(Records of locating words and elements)
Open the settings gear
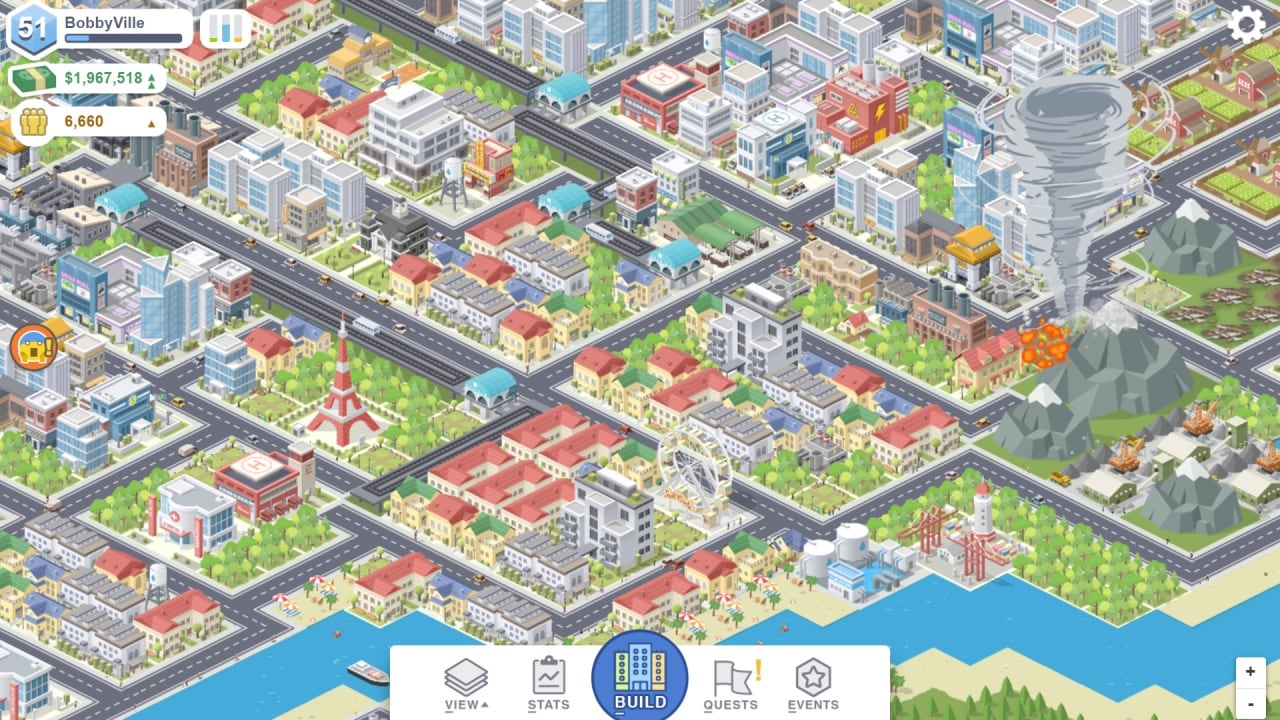This screenshot has width=1280, height=720. (1246, 25)
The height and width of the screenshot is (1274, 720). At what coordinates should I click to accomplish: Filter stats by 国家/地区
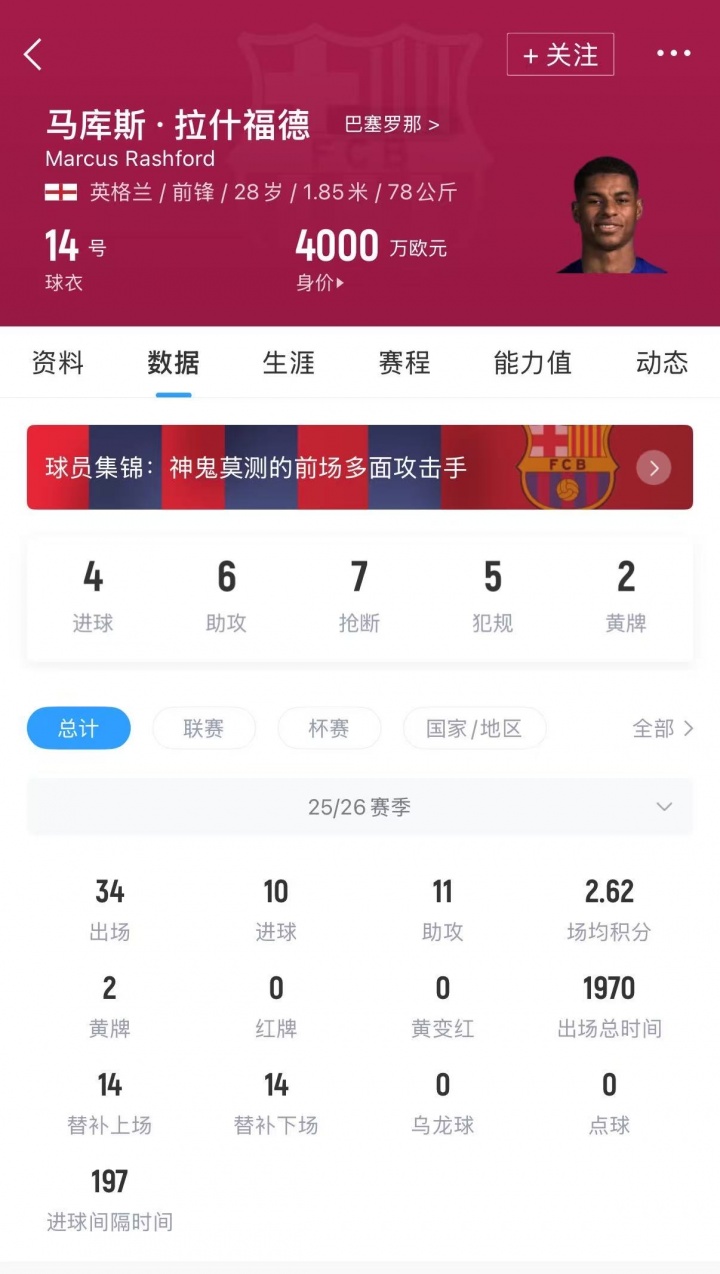pos(474,728)
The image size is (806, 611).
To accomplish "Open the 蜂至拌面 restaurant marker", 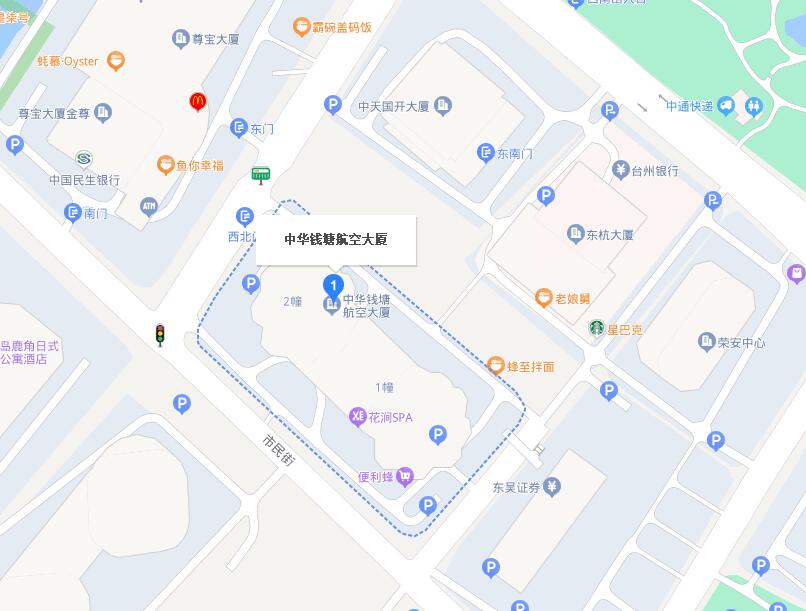I will 495,366.
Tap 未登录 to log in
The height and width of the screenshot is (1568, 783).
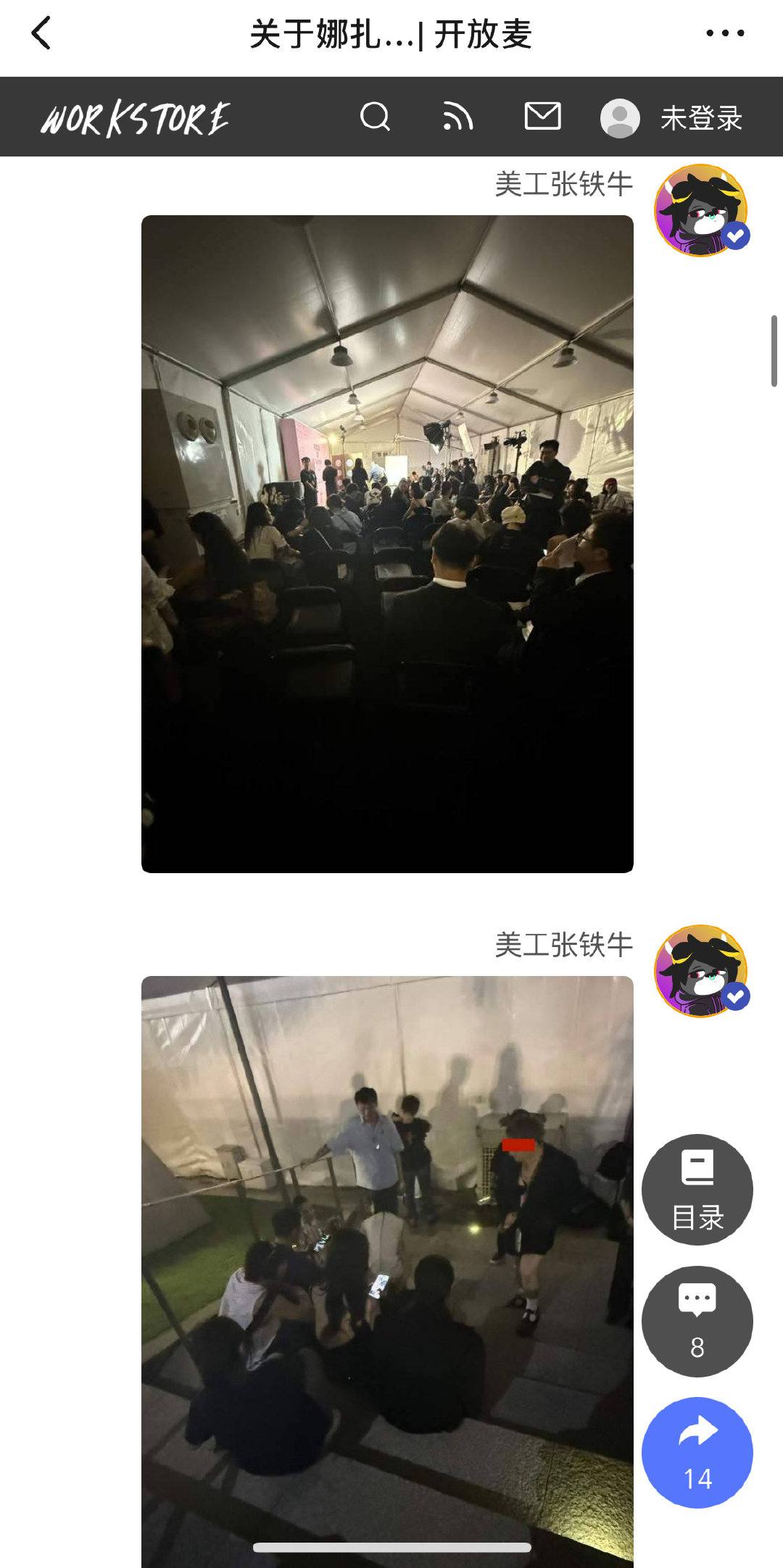700,118
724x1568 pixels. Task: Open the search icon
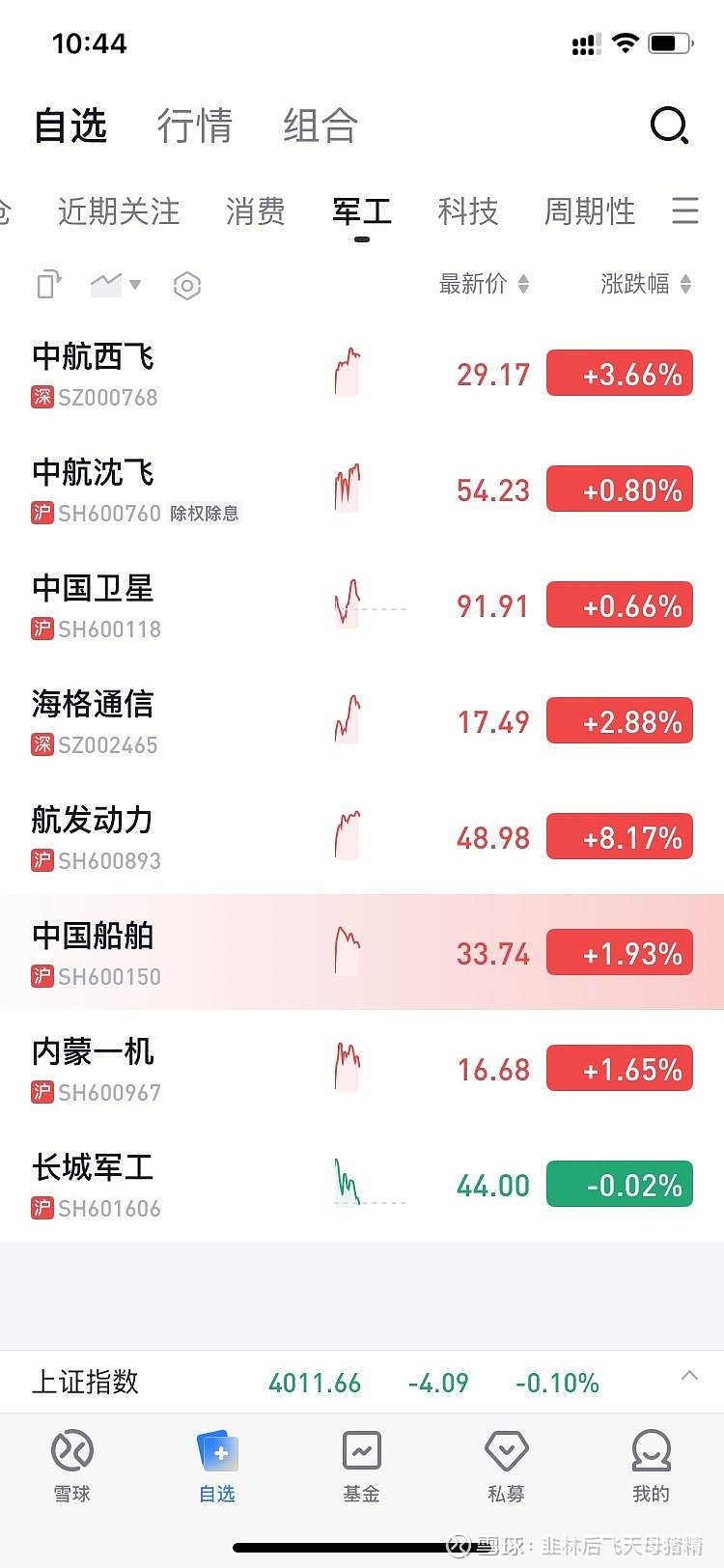click(669, 126)
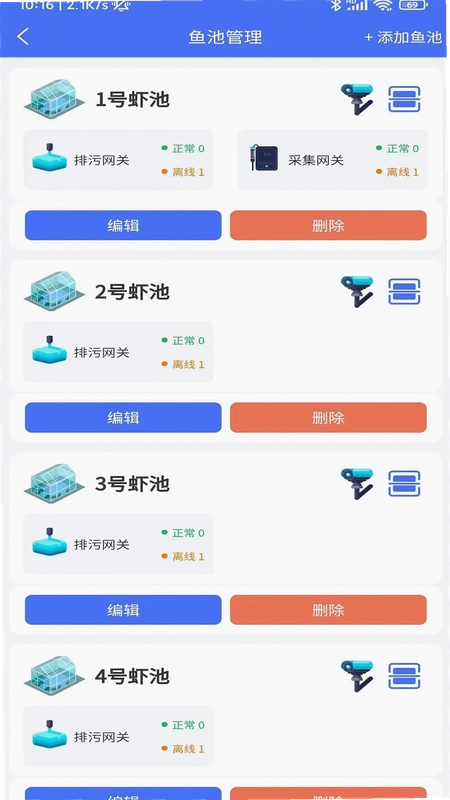Edit 3号虾池 with 编辑 button
This screenshot has height=800, width=450.
click(123, 610)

> **GIVEN TASK**
Copy the records verbatim from the line with "Tap 未登录 to log in" through the end of the records, leaving the pictures out.

> **COMPLETE OUTPUT**
Tap 未登录 to log in
The height and width of the screenshot is (1568, 783).
700,118
724x1568 pixels. Task: Open the search icon
click(669, 126)
Edit 3号虾池 with 编辑 button
This screenshot has height=800, width=450.
click(123, 610)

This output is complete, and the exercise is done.